● Work item
The response should be the data again, identical in every line.

......

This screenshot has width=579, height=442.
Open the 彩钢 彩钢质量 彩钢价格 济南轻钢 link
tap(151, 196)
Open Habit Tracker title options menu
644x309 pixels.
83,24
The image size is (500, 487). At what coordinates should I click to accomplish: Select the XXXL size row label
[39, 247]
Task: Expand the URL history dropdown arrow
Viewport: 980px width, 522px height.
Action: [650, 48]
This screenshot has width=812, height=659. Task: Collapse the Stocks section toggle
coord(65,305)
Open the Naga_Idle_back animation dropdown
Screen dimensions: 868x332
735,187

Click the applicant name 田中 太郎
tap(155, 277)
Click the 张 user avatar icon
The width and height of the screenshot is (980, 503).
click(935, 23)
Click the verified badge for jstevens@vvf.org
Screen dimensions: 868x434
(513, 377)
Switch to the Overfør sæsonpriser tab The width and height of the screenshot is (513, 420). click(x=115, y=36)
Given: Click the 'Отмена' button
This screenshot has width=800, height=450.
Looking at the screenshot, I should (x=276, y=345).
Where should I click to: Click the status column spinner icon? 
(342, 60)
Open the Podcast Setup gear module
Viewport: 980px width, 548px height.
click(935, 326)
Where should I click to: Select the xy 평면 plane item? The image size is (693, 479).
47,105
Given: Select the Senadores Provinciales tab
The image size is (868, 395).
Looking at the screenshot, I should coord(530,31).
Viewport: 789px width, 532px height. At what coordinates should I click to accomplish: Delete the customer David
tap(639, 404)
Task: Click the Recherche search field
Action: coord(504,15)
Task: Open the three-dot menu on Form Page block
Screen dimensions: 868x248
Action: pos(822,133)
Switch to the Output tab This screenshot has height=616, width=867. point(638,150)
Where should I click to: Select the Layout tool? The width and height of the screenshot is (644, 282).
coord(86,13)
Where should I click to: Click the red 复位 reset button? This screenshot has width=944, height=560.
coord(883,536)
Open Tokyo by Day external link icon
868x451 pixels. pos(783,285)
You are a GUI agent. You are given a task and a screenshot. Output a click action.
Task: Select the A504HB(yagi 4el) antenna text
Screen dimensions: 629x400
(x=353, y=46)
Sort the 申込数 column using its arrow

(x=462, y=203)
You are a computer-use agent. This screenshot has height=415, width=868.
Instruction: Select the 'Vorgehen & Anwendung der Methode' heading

......

● Solution for this exercise
This screenshot has width=579, height=442.
Open the 彩钢 彩钢质量 彩钢价格 济南轻钢 link
tap(151, 196)
Open Habit Tracker title options menu
644x309 pixels.
83,24
The image size is (500, 487). At what coordinates should I click to accomplish: Select the XXXL size row label
[39, 247]
Task: Expand the URL history dropdown arrow
Viewport: 980px width, 522px height.
Action: [650, 48]
This screenshot has width=812, height=659. Task: Collapse the Stocks section toggle
coord(65,305)
Open the Naga_Idle_back animation dropdown
Screen dimensions: 868x332
735,187

Click the applicant name 田中 太郎
tap(155, 277)
Click the 张 user avatar icon
The width and height of the screenshot is (980, 503).
click(935, 23)
Click the verified badge for jstevens@vvf.org
Screen dimensions: 868x434
(513, 377)
Switch to the Overfør sæsonpriser tab The width and height of the screenshot is (513, 420). click(x=115, y=36)
Given: Click the 'Отмена' button
This screenshot has width=800, height=450.
Looking at the screenshot, I should (x=276, y=345).
Where should I click to: Click the status column spinner icon? 
(342, 60)
Open the Podcast Setup gear module
Viewport: 980px width, 548px height.
click(935, 326)
Where should I click to: Select the xy 평면 plane item? The image size is (693, 479).
47,105
Given: Select the Senadores Provinciales tab
The image size is (868, 395).
Looking at the screenshot, I should coord(530,31).
Viewport: 789px width, 532px height. At what coordinates should I click to accomplish: Delete the customer David
tap(639, 404)
Task: Click the Recherche search field
Action: coord(504,15)
Task: Open the three-dot menu on Form Page block
Screen dimensions: 868x248
Action: pos(822,133)
Switch to the Output tab This screenshot has height=616, width=867. point(638,150)
Where should I click to: Select the Layout tool? The width and height of the screenshot is (644, 282).
coord(86,13)
Where should I click to: Click the red 复位 reset button? This screenshot has width=944, height=560.
coord(883,536)
Open Tokyo by Day external link icon
868x451 pixels. pos(783,285)
You are a GUI agent. You are given a task and a screenshot. Output a click action.
Task: Select the A504HB(yagi 4el) antenna text
Screen dimensions: 629x400
(x=353, y=46)
Sort the 申込数 column using its arrow

(x=462, y=203)
You are a computer-use agent. This screenshot has height=415, width=868.
Instruction: Select the 'Vorgehen & Anwendung der Methode' heading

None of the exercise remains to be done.